Was seeing a case where the following operations are done:
1. daemon is stopped on secondary
2. then mirroring on the group is disabled
3. added/removed image[s] to/from the group
4. enabled group back for mirroring
5. Mirroring daemon is brought back to life
From the handling:
1. Two GroupReplayer's are started by the InstanceReplayer, one for old group
and one for new group (not surprisingly both deal with the same pool images)
2. The GroupReplayer for old group instance enters into
group_replayer::BootstrapRequest, notices remote_group_id is not found, and
starts cleaning-up the group, """tries to remove local group and all the
images. Finally returns to GroupReplayer, stop the GroupReplayer setting
the state as stopped with description group removed and finally unregister
admin socket hook."""
3. On the other hand the GroupReplayer for new group instance runs in concurrent
to the old one, figures out local group_id by name exists and """tries to
remove local group and all the images. Finally returns to GroupReplayer,
stop the GroupReplayer setting the state as stopped with description group
removed and finally unregister admin socket hook."""
You can see 2 and 3 are ending up in the same situation because of the
concurrent behaviour. i.e one has to add the group with a name and create
images in the pool. Where as the other has to remove the group with same name
from the same pool.
Thanks to Ilya for the suggestion here, according to the suggestion the
fix is simple. The way this is handled for standalone images is that the
second replayer (i.e. (3)) sees that the image is in MIRROR_IMAGE_STATE_DISABLING
state and backs off (i.e.second group waits and retries later).

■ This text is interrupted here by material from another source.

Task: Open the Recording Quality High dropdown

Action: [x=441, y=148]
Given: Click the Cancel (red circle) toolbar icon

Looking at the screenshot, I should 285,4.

If the second replayer backs off with ERESTART, the first replayer should
eventually clean up the old group which would allow the second replayer to
proceed with creating a new group.
fixes: issue#27
Signed-off-by: Prasanna Kumar Kalever <prasanna.kalever@redhat.com>
return;
}
+ if (m_local_mirror_group.state == cls::rbd::MIRROR_GROUP_STATE_DISABLING) {
+ derr << "group with same name exists: " << m_group_name
+ << " and is currently disabling" << dendl;
+ finish(-ERESTART); // The other group replayer might be removing the
+ // group already, so wait and retry later.
+ return;
+ }
+
dout(20) << m_local_mirror_group << dendl;
list_local_group_snapshots();